Vendere carne, senza carne. È questa la sfida che alcuni imprenditori visionari portano avanti già da diversi anni. Tra i primi Beyond Meat, fondata

Vendere carne, senza carne. È questa la sfida che alcuni imprenditori visionari portano avanti già da diversi anni. Tra i primi Beyond Meat, fondata nel 2009, che di recente è sbarcata in borsa con una valutazione di 1,5 miliardi di dollari.

Gli investitori sono quindi convinti che il mercato è pronto. E in effetti i primi numeri gli danno ragione. Negli Stati Uniti, a marzo 2019, la carne a base di vegetali ha raggiunto 888 milioni di dollari di vendite, con un incremento del 42 per cento nel giro di tre anni. Nello stesso periodo, la carne “tradizionale” ha registrato un aumento dell’1 per cento (anche se ovviamente il mercato oggi vale ancora molto di più: 85 miliardi).

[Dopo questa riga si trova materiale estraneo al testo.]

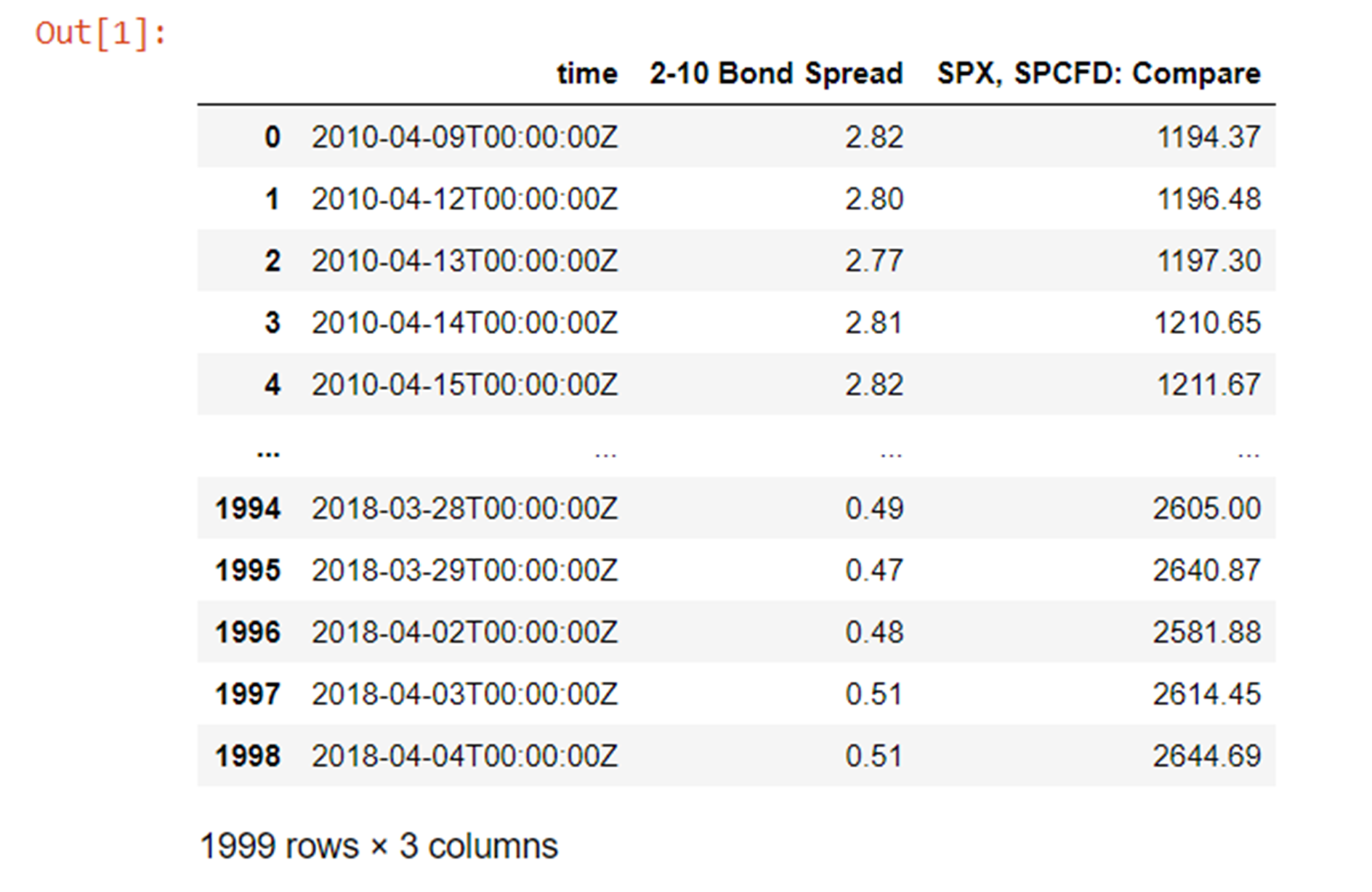Click bond spread value 2.80
Screen dimensions: 1372x892
pos(873,199)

Ma il mercato è globale. Secondo un report di MarketsandMarkets, oggi il settore vale già 12 miliardi ed entro il 2025 potrebbe arrivare a circa 28 miliardi.

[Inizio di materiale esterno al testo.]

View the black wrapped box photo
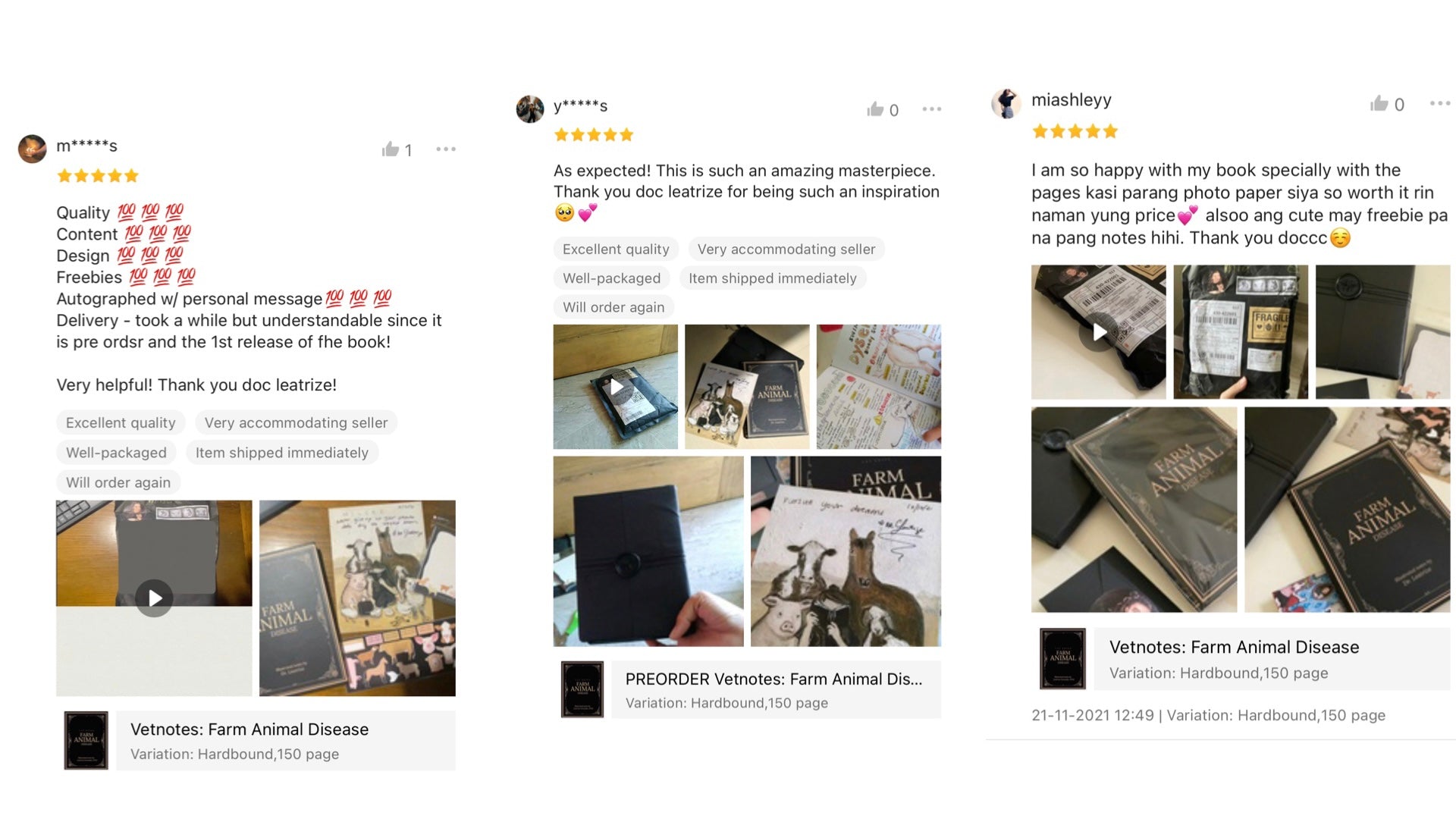Image resolution: width=1456 pixels, height=819 pixels. pos(648,551)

Ma per arrivare a questi risultati, alcuni imprenditori visionari hanno dovuto investire tempo e risorse. È la storia appunto del fondatore di Beyond Meat, Ethan Brown, che dieci anni fa ha puntato tutto sull’hamburger vegano, malgrado amici e familiari lo considerassero pazzo.

Dall’energia alla carne per amore dell’ambiente

Brown racconta che, dopo aver concluso gli studi, non ha ben chiaro di cosa occuparsi:

«Mio padre mi ha chiesto: “Cosa vuoi fare nella vita?”. Ma non ne avevo idea. E quindi mi ha chiesto: “Qual è il più grande problema che il mondo deve affrontare?”. Ho risposto: “Il clima”».

Brown capisce in quel momento che se non affrontiamo seriamente il discorso sul climate change, nient’altro avrà più alcuna importanza. Decide quindi di entrare nel settore dell’energia, che è il più tradizionalmente legato ai problemi ambientali: “Ci sono rimasto per anni e l’ho amato”, spiega Brown.

Almeno finché non si rende conto del problema degli allevamenti legato ai cambiamenti climatici:

«Mucche, galline e maiali consumano incredibili quantità di vegetazione e bevono tonnellate d’acqua».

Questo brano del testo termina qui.